LLMs don’t care about truth. They generate text that sounds good — but that doesn’t mean it’s correct. Researchers call this “BS,” meaning it lacks concern for factual accuracy.

Question ChatGPT-4o: Please analyze the report “Examining Proposed Uses of LLMs to Produce or Assess Assurance Arguments” and tell me what it says in easy to understand language.

ChatGPT-4o’s answer:
The NASA report titled “Examining Proposed Uses of LLMs to Produce or Assess Assurance Arguments” (March 2025) explores the idea of using large language models (LLMs) like ChatGPT to help build or evaluate safety-related arguments for critical systems (e.g., aircraft or nuclear systems). Here's a simplified summary of what the report says:

🌟 What is an assurance argument?

It's a structured but informal explanation to show that a system is safe, secure, or reliable. These are important in industries like aviation, where proving a system is safe is critical.

🤖 Why are people considering LLMs for this?

LLMs could:

  1. Generate parts of safety arguments to save time.

  2. Spot flaws (called “defeaters”) in existing arguments.

  3. Translate arguments into formal formats for machines to check.

The idea is that AI might help make these complex tasks faster and less reliant on human labor.

🔬 What does the research say so far?

NASA reviewed 14 studies and found that while there are many ideas for using LLMs in this space, none of them prove that LLMs are actually good enough for high-stakes use like aircraft certification.

Some highlights:

  • LLMs can imitate safety argument formats reasonably well — but not reliably or consistently.

  • Some tools built with LLMs produced content that sounded right but was either wrong or misleading.

  • In many cases, LLMs repeated content they might’ve seen during training, so it wasn’t clear if they truly "understood" anything or were just parroting.

⚠️ What are the major concerns?

  1. LLMs don’t care about truth
    They generate text that sounds good — but that doesn’t mean it’s correct. Researchers call this “BS,” meaning it lacks concern for factual accuracy.

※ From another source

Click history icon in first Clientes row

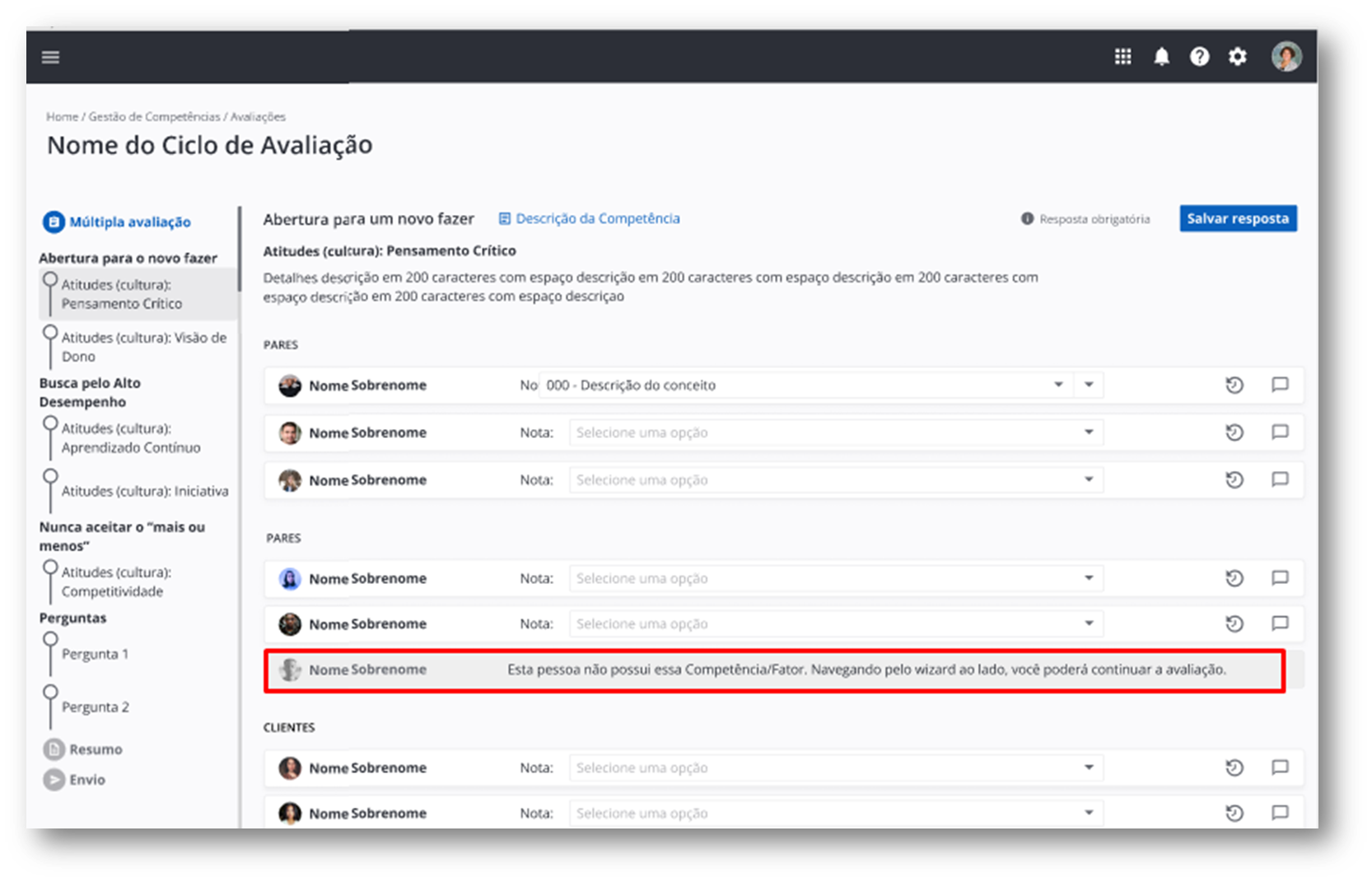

  2. LLMs aren’t good at reasoning
    They can mimic arguments, but they struggle with applying logic, dealing with corner cases, or producing original, reliable insights.

  3. Trusting LLMs is risky
    If regulators or engineers rely on LLMs too much, it could lead to errors in safety-critical systems, which is unacceptable.

  4. Human oversight is still essential
    Even the best-performing LLMs only got things mostly right. That’s not enough when lives are at stake.

🧪 How was efficacy tested?

Most studies tested LLMs using:

  • Quizzes about safety logic notations (like Goal Structuring Notation).

  • Comparing LLM-generated arguments to human-written ones.

  • Trying different prompting styles to see what gets the best results.

But many of the tests were flawed because:

  • They used examples the LLM might’ve seen during training.

  • Human reviewers disagreed on how “good” the LLM’s answers were.

  • None of the studies evaluated the impact on real-world certification processes.

🧭 NASA’s overall conclusion:

“Much remains to be demonstrated before LLMs can be considered fit for producing or assessing assurance arguments in engineering and certification.”
— In other words: Not yet ready.

The report warns against overtrusting LLMs in high-risk scenarios. While they can assist as tools in some parts of the process, full automation is currently too risky.